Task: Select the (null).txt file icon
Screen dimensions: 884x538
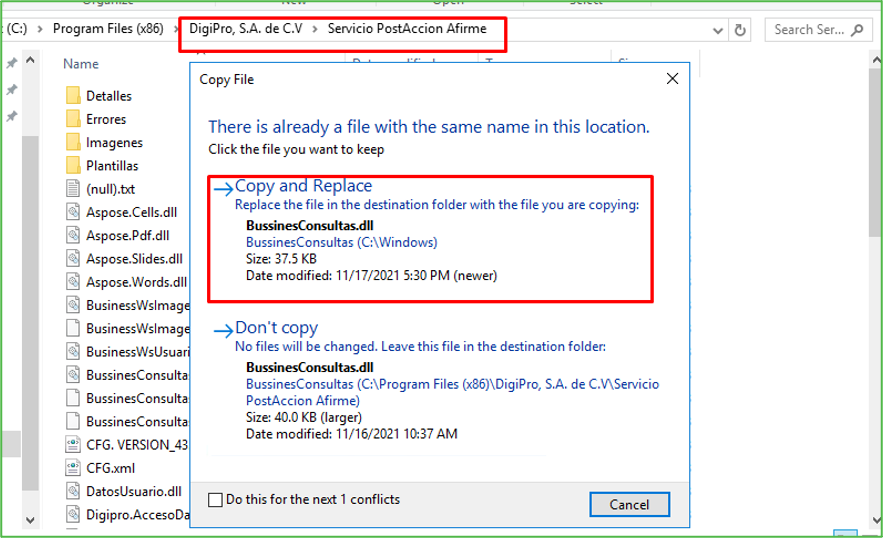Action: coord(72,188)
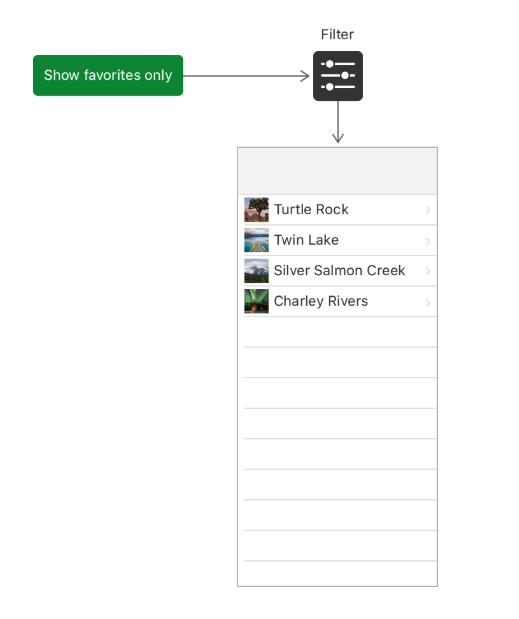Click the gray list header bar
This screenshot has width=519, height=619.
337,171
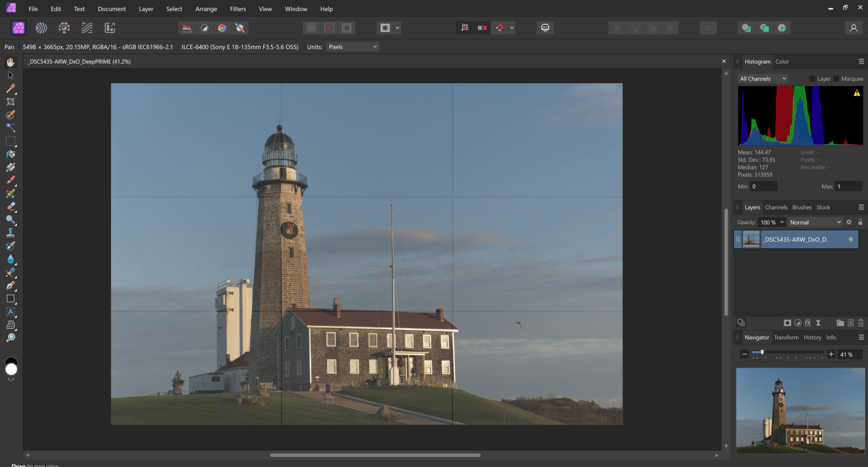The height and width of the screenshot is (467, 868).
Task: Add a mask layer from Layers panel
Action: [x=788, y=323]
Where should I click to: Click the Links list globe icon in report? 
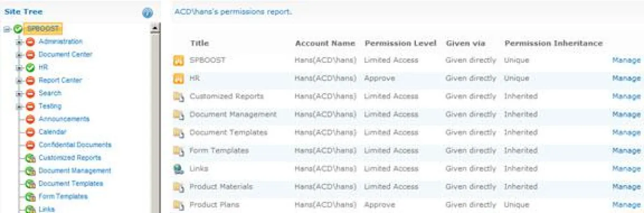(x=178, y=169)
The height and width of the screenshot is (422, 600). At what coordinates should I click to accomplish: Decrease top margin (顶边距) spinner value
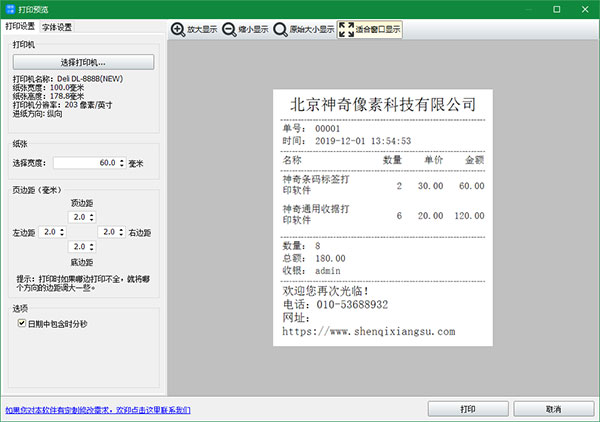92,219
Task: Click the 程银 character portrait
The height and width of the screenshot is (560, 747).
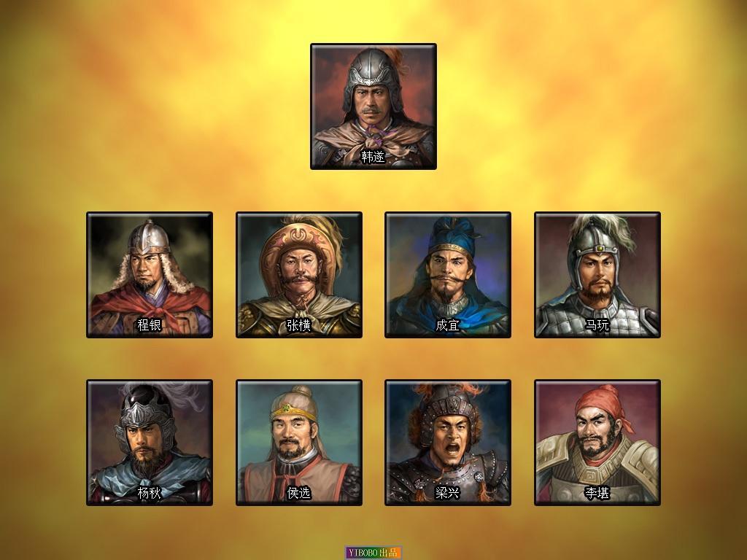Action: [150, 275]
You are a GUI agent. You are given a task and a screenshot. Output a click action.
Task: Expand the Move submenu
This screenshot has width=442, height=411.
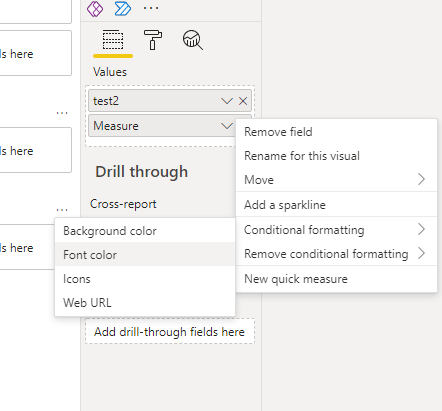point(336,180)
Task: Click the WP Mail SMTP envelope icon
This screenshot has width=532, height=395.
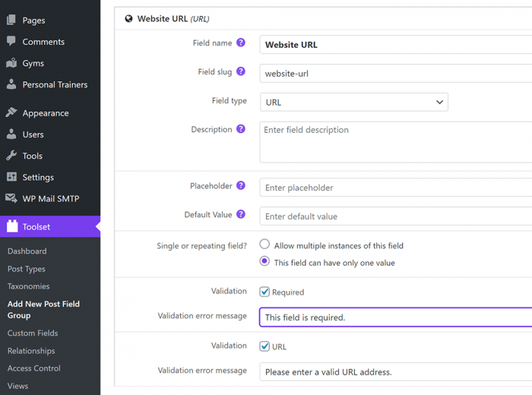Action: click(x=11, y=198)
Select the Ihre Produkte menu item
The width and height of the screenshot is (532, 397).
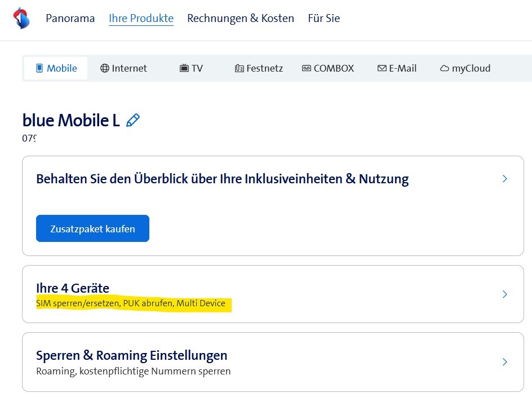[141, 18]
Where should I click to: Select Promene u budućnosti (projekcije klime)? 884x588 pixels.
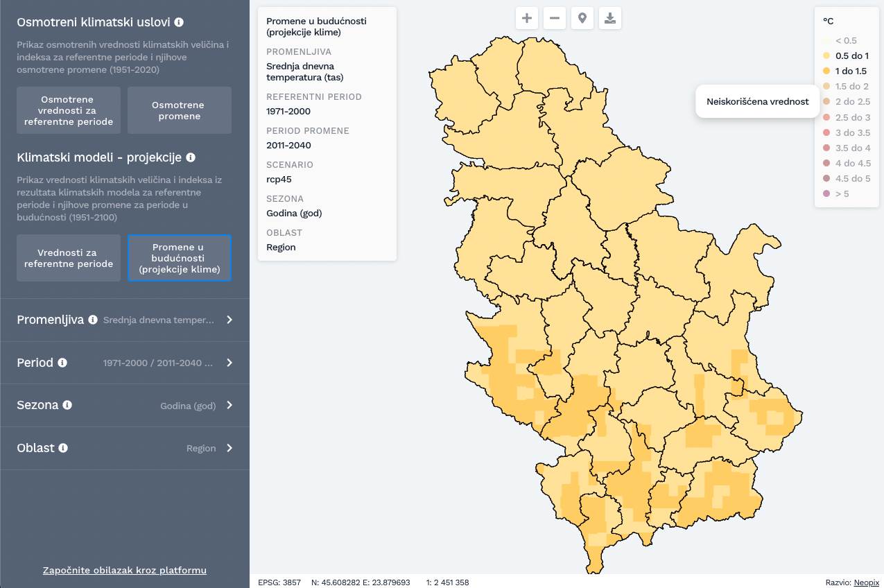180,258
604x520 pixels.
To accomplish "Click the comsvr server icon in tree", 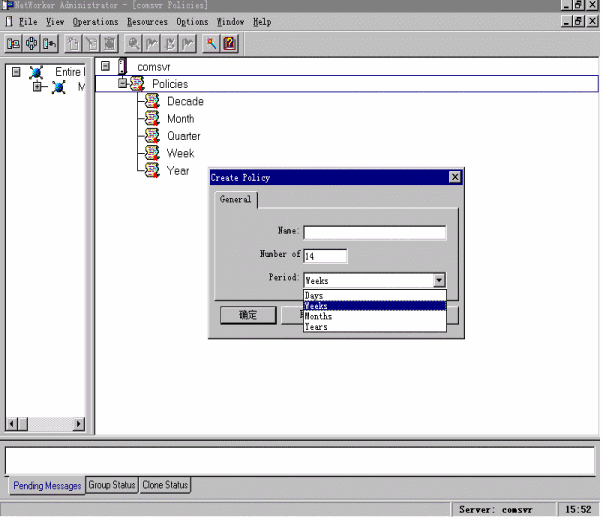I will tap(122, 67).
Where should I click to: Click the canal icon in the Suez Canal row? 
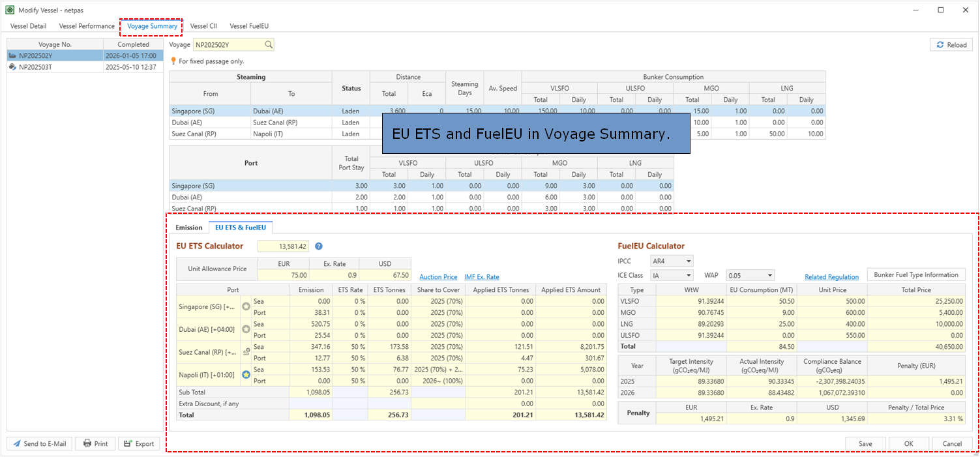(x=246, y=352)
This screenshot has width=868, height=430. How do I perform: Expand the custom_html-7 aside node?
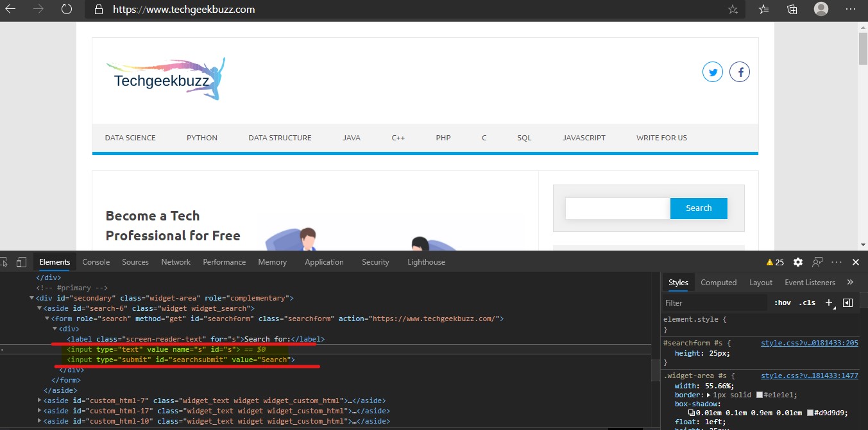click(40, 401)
----
▸ Task description: Using the entries above, write out exactly the lines from the one with "Select the Ihre Produkte menu item" through the one with "604x520 pixels.", ends included. Leave out any pictures.

▸ Written response:
Select the Ihre Produkte menu item
The width and height of the screenshot is (532, 397).
[141, 18]
Where should I click to: Select Promene u budućnosti (projekcije klime)? 884x588 pixels.
180,258
604x520 pixels.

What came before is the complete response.